By  on November 18, 2009

WASHINGTON — Executives from Levi Strauss & Co. and Mount Vernon Mills Inc. on Tuesday outlined the sharp differences between importers and manufacturers that Congress will consider in any revamp of U.S. trade preference programs that cover billions of dollars in goods.

The House Ways & Means subcommittee on trade began examining whether to overhaul five U.S. trade preference programs that covered $110 billion in trade in 2008 and provide duty free benefits to hundreds of countries from South America to sub-Saharan Africa.

With the global economic downturn hurting several developing countries, lawmakers are considering whether to change the programs, create new criteria and streamline and possibly expand them. Lawmakers must balance the impact of changes on U.S. manufacturers, as well as the current trade preference beneficiary countries.

Two bills were reintroduced this year — one to provide duty free access to all the least developed countries, including, for the first time, Bangladesh, Cambodia and Sri Lanka, and another that would eliminate duties on apparel imports from 15 least developed countries. It is unlikely either of those bills or a potential trade preference reform bill will move this year. Congress could act in 2010.

David Love, senior vice president and chief supply chain officer for Levi Strauss, which manufactures in some 50 nations, said the company needs permanent trade preference programs that do not require automatic renewal every six to twelve months, a rule of origin that does not require use of U.S. textiles, stable and strong internationally recognized labor standards.

“The rules of origin and other aspects of trade preference programs can really make or break them from a business perspective,” Love said.

Levi’s has decreased its sourcing in the Andean region from 60 million units to 2 million units because of the uncertainty of the trade preference program, he said.

“We cannot make commercial decisions based on such three- to six-month time frames [in reference to recent short-term renewals of the program by Congress], especially when orders are placed at least one year in advance,” Love said.

Cham Prasidh, senior minister of commerce for Cambodia, made a plea for unilateral preferences, saying apparel exports account for 80 percent of the country’s exports but are declining dramatically due to the economic downturn.

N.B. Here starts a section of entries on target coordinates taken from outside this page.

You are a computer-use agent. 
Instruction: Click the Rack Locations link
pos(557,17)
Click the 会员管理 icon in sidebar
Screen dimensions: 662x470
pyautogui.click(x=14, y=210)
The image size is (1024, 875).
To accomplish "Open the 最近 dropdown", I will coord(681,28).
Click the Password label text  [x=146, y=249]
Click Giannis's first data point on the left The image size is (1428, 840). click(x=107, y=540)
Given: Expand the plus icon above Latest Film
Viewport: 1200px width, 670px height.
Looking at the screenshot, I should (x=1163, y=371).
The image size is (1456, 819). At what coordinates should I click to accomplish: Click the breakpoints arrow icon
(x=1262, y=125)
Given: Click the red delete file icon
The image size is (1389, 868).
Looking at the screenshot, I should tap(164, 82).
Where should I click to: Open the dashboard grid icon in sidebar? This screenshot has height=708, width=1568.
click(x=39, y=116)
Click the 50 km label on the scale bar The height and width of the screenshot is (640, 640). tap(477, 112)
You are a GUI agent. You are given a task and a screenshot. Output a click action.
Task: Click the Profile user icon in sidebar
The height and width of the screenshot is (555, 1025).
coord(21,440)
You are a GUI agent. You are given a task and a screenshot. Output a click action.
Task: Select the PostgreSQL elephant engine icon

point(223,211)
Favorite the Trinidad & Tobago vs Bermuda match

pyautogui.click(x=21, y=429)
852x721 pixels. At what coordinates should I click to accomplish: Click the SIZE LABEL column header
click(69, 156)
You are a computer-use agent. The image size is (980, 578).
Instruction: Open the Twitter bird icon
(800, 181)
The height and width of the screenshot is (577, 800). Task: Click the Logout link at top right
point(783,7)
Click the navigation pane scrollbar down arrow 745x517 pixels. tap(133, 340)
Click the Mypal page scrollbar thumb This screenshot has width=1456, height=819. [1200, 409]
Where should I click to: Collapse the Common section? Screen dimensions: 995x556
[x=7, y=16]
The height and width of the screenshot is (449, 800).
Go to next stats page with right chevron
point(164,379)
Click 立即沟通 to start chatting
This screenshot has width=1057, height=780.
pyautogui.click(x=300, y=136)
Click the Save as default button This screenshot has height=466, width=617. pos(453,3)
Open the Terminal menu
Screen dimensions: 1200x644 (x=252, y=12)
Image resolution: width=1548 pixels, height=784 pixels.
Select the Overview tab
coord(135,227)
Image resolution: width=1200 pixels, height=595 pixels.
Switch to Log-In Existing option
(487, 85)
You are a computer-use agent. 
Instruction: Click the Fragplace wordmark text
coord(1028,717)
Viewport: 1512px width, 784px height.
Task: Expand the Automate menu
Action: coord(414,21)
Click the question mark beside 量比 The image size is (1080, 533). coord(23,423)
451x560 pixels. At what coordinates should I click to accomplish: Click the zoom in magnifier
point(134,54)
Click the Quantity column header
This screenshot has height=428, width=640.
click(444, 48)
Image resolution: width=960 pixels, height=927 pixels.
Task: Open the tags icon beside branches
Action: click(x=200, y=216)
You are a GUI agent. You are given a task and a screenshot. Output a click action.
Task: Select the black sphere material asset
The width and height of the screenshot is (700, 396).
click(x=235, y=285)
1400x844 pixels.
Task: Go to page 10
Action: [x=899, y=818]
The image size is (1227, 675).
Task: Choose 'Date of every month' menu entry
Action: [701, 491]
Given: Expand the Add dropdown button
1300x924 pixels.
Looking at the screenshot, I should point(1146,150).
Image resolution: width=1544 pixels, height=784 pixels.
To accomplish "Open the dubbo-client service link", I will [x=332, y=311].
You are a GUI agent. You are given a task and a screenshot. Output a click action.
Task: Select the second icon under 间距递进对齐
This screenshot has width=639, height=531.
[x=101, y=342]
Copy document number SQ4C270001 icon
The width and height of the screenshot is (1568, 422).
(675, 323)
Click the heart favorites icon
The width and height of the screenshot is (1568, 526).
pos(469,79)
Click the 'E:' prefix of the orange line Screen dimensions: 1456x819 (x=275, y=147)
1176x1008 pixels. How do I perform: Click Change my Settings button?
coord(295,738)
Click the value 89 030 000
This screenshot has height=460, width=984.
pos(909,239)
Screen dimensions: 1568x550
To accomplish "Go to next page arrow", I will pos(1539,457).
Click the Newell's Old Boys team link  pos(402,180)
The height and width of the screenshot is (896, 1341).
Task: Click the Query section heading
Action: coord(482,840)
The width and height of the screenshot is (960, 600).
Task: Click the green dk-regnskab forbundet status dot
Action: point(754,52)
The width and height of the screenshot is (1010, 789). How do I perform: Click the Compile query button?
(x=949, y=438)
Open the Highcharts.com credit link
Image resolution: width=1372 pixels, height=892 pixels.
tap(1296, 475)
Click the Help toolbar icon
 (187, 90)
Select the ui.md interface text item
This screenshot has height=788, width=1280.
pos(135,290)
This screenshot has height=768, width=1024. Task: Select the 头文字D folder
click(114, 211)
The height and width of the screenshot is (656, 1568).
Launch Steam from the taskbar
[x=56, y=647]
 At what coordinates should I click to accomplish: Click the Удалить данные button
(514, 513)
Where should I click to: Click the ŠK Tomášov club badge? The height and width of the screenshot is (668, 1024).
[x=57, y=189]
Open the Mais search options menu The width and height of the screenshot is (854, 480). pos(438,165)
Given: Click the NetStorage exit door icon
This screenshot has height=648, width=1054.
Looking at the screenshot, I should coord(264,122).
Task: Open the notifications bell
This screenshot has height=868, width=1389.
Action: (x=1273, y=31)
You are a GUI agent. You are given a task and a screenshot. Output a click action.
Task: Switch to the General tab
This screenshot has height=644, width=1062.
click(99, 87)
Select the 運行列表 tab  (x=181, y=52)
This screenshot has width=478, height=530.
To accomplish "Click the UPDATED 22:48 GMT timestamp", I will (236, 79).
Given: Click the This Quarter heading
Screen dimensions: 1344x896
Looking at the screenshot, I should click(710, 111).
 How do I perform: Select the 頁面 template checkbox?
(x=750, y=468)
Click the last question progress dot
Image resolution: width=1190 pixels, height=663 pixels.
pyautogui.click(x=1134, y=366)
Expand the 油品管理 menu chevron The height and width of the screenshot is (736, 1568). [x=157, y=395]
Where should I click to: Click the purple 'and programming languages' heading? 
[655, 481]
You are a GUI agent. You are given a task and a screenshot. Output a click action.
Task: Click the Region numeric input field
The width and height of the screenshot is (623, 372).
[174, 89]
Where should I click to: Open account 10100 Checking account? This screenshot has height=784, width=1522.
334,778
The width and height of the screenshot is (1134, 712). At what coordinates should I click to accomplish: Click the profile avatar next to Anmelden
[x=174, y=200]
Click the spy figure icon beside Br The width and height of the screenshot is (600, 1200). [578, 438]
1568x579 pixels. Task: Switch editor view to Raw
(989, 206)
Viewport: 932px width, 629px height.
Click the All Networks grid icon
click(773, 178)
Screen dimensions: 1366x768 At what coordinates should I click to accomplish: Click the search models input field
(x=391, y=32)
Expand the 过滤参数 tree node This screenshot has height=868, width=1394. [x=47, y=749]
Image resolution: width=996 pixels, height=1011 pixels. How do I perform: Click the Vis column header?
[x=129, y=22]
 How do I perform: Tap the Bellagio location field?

On the opposite side of the debate, W. David Hastings, president and chief executive officer of Mount Vernon Mills and vice chairman of the National Council of Textile Organizations, argued against giving duty free benefits to Bangladesh and Cambodia, saying it would undermine billions of dollars in U.S. textile exports to Central America, Mexico, sub-Saharan Africa and other regions because importers would shift production away from those regions, many of which are required to use U.S. textiles.

“In the U.S., hundreds of thousands of textile workers would lose their jobs and plants across the rural Southeast would close,” said Hastings, whose firm employs 2,657 workers. “As this committee considers this proposal, I appeal to you to keep in mind the workers at our Trion, Ga., facility and of textile facilities across the country. Their livelihoods literally rest in your hands.”

A group of 45 apparel and textile groups from 29 trade preference countries and free trade areas voiced opposition to the proposed extension of duty free benefits to Bangladesh and Cambodia in a letter sent Monday to the Ways & Means committee.